_DIRECTIONS FOR THIS TASK_
Tally the lines in the data below that contain the word "Close" and reply with only that number.

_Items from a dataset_
##########

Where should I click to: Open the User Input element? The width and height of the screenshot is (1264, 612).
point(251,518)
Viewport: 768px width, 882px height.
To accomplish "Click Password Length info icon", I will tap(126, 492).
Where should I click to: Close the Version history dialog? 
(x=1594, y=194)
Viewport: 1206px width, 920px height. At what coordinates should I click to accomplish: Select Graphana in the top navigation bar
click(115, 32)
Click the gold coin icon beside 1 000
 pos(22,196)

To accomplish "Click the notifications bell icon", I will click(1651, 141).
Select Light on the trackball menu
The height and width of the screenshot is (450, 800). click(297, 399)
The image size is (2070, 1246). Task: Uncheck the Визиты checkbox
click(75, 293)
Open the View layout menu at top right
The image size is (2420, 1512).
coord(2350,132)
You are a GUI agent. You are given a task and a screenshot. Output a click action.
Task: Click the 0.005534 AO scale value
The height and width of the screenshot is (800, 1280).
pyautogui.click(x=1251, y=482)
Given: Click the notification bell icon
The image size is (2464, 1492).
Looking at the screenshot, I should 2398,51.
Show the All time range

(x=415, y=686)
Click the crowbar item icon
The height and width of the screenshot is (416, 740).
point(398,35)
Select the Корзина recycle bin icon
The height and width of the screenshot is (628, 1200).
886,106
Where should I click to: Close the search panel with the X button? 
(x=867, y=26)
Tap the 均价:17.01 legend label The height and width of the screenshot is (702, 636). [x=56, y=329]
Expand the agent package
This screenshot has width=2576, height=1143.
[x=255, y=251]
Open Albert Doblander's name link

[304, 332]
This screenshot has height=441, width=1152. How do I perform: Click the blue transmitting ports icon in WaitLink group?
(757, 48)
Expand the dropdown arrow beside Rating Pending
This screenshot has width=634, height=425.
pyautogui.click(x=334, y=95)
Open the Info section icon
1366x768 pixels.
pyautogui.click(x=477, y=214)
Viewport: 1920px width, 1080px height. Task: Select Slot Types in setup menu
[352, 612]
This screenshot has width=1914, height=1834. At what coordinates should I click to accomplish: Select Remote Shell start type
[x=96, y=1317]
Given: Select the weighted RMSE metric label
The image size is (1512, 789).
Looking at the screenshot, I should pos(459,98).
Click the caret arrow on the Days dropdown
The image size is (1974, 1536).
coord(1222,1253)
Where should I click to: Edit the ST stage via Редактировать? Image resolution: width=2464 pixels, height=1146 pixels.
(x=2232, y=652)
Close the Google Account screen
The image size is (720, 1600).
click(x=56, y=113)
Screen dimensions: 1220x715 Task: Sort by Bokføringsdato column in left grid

##########

_EXERCISE OUTPUT_
3